La voie de Pierre est la voie humaine.
LA VOIE DE PAUL :
La deuxième voie, celle de Paul, est la voie de « Réalisation christique ». Cette Réalisation ne s'opère ni par les rites ni par les préceptes et les dogmes, mais par l'action directe de la « grâce », c'est-à-dire de l'âme et de l'Esprit dont la réintégration consciente ouvre à l'être humain l'accès du surhumain. La voie de Paul enseigne à former Christ en soi, comme Jésus a formé Christ en lui. Cette formation consiste à réunir dans l'être humain ses deux éléments divins, dont la conjonction sera la « Réalisation christique ».
Cette ouverture peut être progressive ou subite comme celle de Paul sur le chemin de Damas. De toutes manières elle présuppose une « prédestination » ou, comme le dit Paul, une sanctification préalable.
Mais ne voyez pas dans cette prédestination un favoritisme de la Destinée, un « choix » déterminé par une prédilection divine : les mots « choix », « élection », « prédestination » expriment la conséquence d'une disposition préalablement acquise à travers les épreuves de l'existence actuelle, ou partiellement réalisée dans une précédente incarnation.

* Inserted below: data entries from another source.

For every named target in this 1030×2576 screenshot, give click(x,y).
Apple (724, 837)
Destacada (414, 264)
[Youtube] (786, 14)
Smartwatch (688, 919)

La voie de Paul conduit au dépassement de l'Humain.
LA VOIE DE JEAN :
L'évangile de Jean se limite à ce qui confirme sa voie. Sa voie n'est pas l'effort humain du retour du pécheur vers Dieu (voie de Pierre) ; ce n'est pas l'effort surhumain de donner pleins pouvoirs à ses deux Témoins réintégrés (voie de Paul), c'est l'état divin de l'Union — virginale parce que jamais violée —, état d'Amour absolu où le Divin absorbe et transmue sans cesse l'Humain, sans effort et sans volonté personnelle.
La voie de Jean n'a pas à réintégrer ce qui n'était pas séparé : c'est l'identification du Logos et du Père dès le commencement; c'est la même identification dans les hommes « nés de Dieu », c'est-à-dire dont l'être immortel s'est incarné totalement dès leur naissance.

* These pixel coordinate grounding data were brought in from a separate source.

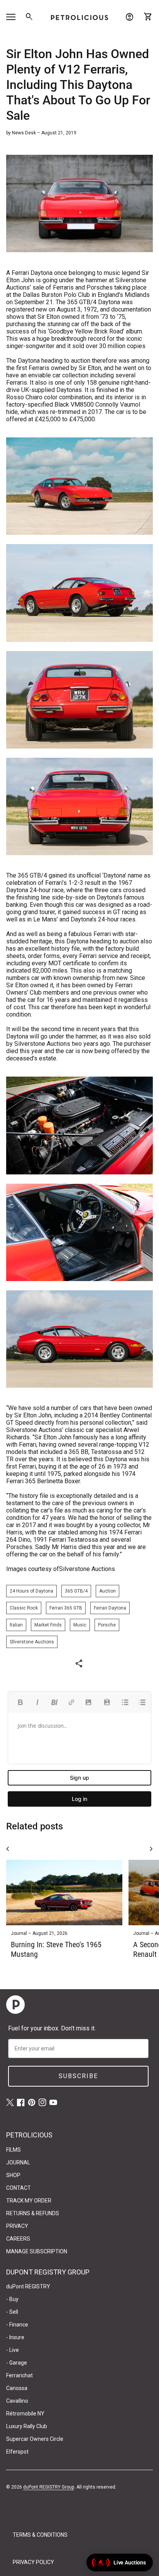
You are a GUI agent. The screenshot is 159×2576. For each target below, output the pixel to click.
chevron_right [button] (151, 1849)
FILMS (13, 2150)
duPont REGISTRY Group (48, 2487)
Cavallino (17, 2401)
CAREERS (18, 2239)
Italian (16, 1625)
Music (79, 1625)
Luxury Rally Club (26, 2426)
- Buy (12, 2299)
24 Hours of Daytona (31, 1591)
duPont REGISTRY (28, 2286)
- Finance (17, 2324)
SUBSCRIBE (78, 2076)
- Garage (16, 2363)
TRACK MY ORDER (28, 2200)
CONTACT (18, 2188)
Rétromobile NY (25, 2413)
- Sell (12, 2312)
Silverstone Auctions (87, 1569)
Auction (107, 1591)
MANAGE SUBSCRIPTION (36, 2251)
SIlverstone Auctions (32, 1642)
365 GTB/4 (76, 1591)
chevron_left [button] (7, 1849)
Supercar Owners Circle (34, 2439)
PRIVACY (17, 2226)
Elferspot (17, 2452)
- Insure (15, 2337)
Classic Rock (24, 1608)
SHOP (13, 2175)
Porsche (107, 1625)
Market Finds (48, 1625)
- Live (12, 2350)
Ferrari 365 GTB (65, 1608)
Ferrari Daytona (110, 1608)
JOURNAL (18, 2162)
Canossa (16, 2388)
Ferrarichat (19, 2375)
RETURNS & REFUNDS (32, 2213)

Tout chez Jean est identification, sans aucune séparation, pas même de différenciation ni de comparaison; tandis que Paul compare et différencie la voie de Pierre et la voie de la perfection, Jean ne compare pas : il se contente de prêcher le commandement unique de la Puissance Amour, seule capable de réaliser sans désunion le miracle de l'Unité.